We bet on GraphQL very early on, right after the initial specs came out, as their language was surprisingly similar to what we were working on. We have not looked back since then, as GraphQL growth is pretty impressive as the creation of GraphQL foundation.

We are considering supporting cypher because many people are actually quite used to it, it's an open specification, and would also help us make more "apples to apples" comparisons with other databases (hi, Neo4j!).

For now, though, we're focusing on providing native support for pure GraphQL (not only GraphQL+-) but we don't discard adding Cypher later on.

As for the pricing, this is for a cluster with 2 nodes (1 alphas + 1 zero) and includes support and access to enterprise features. This, actually, ends up being often more affordable than our competition (or so our customers have told us).

We believe it's time for Graph DBs to become the default storage system, in the same way people consider SQL and no-SQL options nowadays, so our target audience is much wider than just people interested on graph databases.

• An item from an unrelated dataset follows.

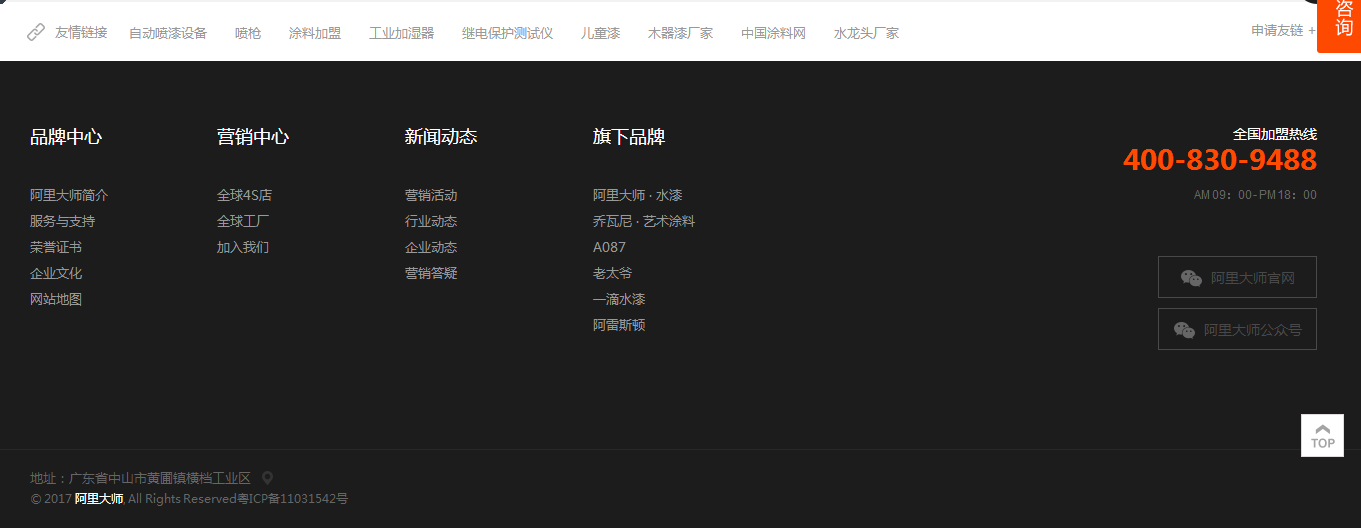Open the 一滴水漆 brand link
This screenshot has height=528, width=1361.
pos(619,299)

Lastly, regarding Mongo + Redis I was not aware of this so I'll be checking it out soon and then I can give you my opinion :)

Happy to continue the conversation on slack.dgraph.io or discuss.dgraph.io!

2 comments

FWIW, I would LOVE to see openCypher supported on dgraph! I find it far more expressive and easier to work with for many types of traversals and logical operations.
Very cool, thank you. I'm also eyeing the Janus graph for my next project, mainly because I'm interested in the Compose platform, and it's nice to have competing approaches. Will watch closely.